Source text:
-- BEGIN --

Tricky one. I had a look at the Facebook group and was slightly horrified. You know all the weird extrapolations-from-sequences lunacy we don’t get any more at LW? Yeah, it’s all there. I think because there are no downvotes there.
That’s true, but there are other salient differences between Facebook and LessWrong. Like the fact the Facebook has a picture of your real face right there, incentivizing everyone to play nice, while we are hobbled with only aliases here. Or the absence of a nested discussion threading system on Facebook. Or the fact the Eliezer posts on Facebook all the time now and rarely here anymore. But I tend to agree that the aversiveness of karma drives people away.
Like the fact the Facebook has a picture of your real face right there, incentivizing everyone to play nice, while we are hobbled with only aliases here.
My impression is that real-names-and-faces systems incentivize everyone to play to their expected audience’s biases, not to be nice. If the audience enjoys being nasty to someone, real-names-and-faces systems strongly disincentivize expressions of toleration.
Like the fact the Facebook has a picture of your real face right there, incentivizing everyone to play nice
This is the “real names make people nicer online” claim, which is one of those ideas people keep putting forth and for which there is no evidence it works this way. I say there is no evidence because every time it comes up I ask for some (and particularly during the G+ nymwars) and don’t get any, but if you have some I’d love to see it.
I’d rather kill karma entirely than refactor it into an upvote-only system. If you’re trying to do anything more controversial than deciding which cat picture is the best, upvote-only systems encourage nasty factional behavior that I don’t want to see here: it doesn’t matter how many people you piss off as long as you’re getting strong positive reactions, so it’s in your interests to post divisive content. That in turn leads to cliques and one-upmanship and other unpleasantness. It’s a common pattern on social media, for example.
The other failure mode you get from it is lots of content-free feel-good nonsense, but we have strong enough norms against that that I don’t think it’d be a problem in the short term.
I’d be fine with that. I feel a bit silly repeating the same arguments, but we’re supposed to be striving to be, like, the most rational humans as a community, yet the social feedback system we are using was chosen … because it came packaged with Reddit and Reddit is what was chosen as the LessWrong platform because it was the hot thing of its day. There was no clever Quirrell-esque design behind our karma system designed to bring out the best in us or protect us from the worst in us. It’s a relic. Let’s be rid of it.

-- END --

Dataset:
-- BEGIN --

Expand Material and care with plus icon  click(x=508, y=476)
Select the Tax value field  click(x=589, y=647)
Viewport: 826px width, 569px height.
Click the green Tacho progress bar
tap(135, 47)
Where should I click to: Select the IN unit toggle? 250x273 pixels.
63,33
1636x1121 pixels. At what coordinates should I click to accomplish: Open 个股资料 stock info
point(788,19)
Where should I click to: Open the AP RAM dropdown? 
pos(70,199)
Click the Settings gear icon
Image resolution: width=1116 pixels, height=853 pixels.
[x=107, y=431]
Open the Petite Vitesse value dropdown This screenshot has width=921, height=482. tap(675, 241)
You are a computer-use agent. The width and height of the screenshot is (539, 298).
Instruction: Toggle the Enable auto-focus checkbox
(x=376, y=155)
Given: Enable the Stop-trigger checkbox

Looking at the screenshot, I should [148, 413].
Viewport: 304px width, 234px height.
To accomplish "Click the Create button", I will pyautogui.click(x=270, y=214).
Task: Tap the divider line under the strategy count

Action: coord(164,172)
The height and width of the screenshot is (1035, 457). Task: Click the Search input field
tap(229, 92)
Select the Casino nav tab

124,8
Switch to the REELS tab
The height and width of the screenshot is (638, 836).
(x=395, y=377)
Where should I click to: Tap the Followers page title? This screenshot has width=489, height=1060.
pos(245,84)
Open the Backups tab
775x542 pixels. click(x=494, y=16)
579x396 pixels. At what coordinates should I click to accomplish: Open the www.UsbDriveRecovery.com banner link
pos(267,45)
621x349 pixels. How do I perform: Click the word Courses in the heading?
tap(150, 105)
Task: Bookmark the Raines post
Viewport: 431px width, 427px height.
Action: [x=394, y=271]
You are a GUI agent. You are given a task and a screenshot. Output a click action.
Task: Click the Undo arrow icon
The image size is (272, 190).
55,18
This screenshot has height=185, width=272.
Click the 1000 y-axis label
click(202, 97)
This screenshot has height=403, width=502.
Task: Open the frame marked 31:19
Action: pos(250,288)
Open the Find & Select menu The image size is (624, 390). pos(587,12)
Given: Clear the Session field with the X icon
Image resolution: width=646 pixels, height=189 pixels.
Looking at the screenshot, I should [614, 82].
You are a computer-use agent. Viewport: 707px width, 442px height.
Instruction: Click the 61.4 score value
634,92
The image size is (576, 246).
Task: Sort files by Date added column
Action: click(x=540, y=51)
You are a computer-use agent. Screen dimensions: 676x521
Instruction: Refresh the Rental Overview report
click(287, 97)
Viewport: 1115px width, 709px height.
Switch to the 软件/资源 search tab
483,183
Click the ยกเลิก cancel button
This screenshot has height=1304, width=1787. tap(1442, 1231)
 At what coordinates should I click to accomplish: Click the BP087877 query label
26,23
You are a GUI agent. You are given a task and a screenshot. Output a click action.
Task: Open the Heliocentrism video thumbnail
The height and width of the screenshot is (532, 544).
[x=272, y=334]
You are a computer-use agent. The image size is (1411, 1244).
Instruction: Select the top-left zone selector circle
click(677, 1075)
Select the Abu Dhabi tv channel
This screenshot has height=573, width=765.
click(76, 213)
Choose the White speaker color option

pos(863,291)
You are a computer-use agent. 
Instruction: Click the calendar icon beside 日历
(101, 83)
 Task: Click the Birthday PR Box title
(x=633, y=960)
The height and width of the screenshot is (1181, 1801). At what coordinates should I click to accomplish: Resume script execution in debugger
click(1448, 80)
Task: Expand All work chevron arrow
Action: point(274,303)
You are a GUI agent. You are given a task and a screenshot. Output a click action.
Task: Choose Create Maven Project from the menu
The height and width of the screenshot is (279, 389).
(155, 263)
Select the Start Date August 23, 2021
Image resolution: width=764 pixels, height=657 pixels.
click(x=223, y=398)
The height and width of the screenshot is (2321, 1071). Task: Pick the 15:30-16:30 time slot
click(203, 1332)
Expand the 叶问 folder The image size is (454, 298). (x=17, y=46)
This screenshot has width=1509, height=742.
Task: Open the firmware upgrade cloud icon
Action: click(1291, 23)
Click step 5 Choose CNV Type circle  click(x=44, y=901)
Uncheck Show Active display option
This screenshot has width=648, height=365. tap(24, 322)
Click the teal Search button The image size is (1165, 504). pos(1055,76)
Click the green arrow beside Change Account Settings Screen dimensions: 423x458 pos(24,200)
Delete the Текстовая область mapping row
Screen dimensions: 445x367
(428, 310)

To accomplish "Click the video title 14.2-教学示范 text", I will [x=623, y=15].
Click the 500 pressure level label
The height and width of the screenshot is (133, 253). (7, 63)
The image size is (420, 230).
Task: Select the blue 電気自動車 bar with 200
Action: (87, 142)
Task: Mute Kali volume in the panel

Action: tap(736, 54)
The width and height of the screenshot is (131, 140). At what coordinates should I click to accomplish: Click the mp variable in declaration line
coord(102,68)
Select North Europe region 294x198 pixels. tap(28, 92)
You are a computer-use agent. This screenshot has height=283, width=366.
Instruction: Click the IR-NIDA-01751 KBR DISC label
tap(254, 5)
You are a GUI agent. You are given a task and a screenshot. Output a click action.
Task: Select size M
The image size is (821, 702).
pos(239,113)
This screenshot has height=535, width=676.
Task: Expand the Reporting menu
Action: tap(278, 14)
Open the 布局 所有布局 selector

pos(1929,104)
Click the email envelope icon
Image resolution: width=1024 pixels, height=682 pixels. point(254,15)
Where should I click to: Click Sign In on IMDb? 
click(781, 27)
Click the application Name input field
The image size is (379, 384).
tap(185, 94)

-- END --

Complete the following:
(1) Answer these questions using the thread.
(a) What does the first post suggest as the reason the Facebook group has so much weird extrapolation from sequences?
(b) During which controversy did someone particularly ask for evidence that real names make people nicer online?
(c) According to the last post, how did LessWrong end up with its karma system?
(2) Output the passage of the thread that begins at the words "My impression is" and stops after "love to see it.".
The items play no part in any of this.

Final answers:
(1)
(a) The writer thinks it is because there are no downvotes there.
(b) The G+ nymwars.
(c) It came packaged with Reddit, which was chosen as the LessWrong platform because it was the hot thing of its day.

(2)
My impression is that real-names-and-faces systems incentivize everyone to play to their expected audience’s biases, not to be nice. If the audience enjoys being nasty to someone, real-names-and-faces systems strongly disincentivize expressions of toleration.
Like the fact the Facebook has a picture of your real face right there, incentivizing everyone to play nice
This is the “real names make people nicer online” claim, which is one of those ideas people keep putting forth and for which there is no evidence it works this way. I say there is no evidence because every time it comes up I ask for some (and particularly during the G+ nymwars) and don’t get any, but if you have some I’d love to see it.